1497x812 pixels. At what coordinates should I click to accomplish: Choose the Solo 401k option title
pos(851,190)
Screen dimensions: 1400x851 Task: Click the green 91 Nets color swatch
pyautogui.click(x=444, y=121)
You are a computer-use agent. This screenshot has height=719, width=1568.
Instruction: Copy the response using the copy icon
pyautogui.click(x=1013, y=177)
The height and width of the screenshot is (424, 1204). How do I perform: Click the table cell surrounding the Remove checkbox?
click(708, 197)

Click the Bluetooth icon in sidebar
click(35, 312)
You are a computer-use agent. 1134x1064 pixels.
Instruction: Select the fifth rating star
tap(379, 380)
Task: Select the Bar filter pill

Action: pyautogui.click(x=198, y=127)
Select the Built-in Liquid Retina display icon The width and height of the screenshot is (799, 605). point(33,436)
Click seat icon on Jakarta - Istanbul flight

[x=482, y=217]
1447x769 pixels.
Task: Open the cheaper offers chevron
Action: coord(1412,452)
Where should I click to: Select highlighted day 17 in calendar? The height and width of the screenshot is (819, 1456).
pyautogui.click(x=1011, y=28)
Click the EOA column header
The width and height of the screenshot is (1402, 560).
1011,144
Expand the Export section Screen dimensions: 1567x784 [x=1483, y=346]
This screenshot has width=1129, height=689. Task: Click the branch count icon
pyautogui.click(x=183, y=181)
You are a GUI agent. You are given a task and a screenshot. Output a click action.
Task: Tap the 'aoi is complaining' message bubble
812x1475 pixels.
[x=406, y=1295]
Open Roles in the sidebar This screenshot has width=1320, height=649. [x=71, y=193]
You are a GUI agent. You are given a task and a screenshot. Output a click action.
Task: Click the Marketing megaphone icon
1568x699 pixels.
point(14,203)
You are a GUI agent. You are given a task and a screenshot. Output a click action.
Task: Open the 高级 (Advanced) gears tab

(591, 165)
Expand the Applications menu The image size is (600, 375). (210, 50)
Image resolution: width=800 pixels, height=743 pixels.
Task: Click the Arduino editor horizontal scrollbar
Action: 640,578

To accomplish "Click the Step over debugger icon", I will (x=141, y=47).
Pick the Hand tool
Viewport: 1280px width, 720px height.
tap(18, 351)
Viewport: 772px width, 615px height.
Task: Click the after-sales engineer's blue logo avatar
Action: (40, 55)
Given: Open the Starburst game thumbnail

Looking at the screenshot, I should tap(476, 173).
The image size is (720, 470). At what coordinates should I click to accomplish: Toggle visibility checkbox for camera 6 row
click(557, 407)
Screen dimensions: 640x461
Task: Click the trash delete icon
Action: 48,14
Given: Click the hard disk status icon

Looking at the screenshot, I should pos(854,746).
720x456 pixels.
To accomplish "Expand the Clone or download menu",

★ ★ ★ ★ ★

* _Aim of the task_: The lines from the one containing "Pick the Hand tool" through the last line of the material above are to be copied exactly, both ends included.

* _Your response_:
Pick the Hand tool
Viewport: 1280px width, 720px height.
tap(18, 351)
Viewport: 772px width, 615px height.
Task: Click the after-sales engineer's blue logo avatar
Action: (40, 55)
Given: Open the Starburst game thumbnail

Looking at the screenshot, I should tap(476, 173).
The image size is (720, 470). At what coordinates should I click to accomplish: Toggle visibility checkbox for camera 6 row
click(557, 407)
Screen dimensions: 640x461
Task: Click the trash delete icon
Action: 48,14
Given: Click the hard disk status icon

Looking at the screenshot, I should pos(854,746).
720x456 pixels.
To accomplish "Expand the Clone or download menu",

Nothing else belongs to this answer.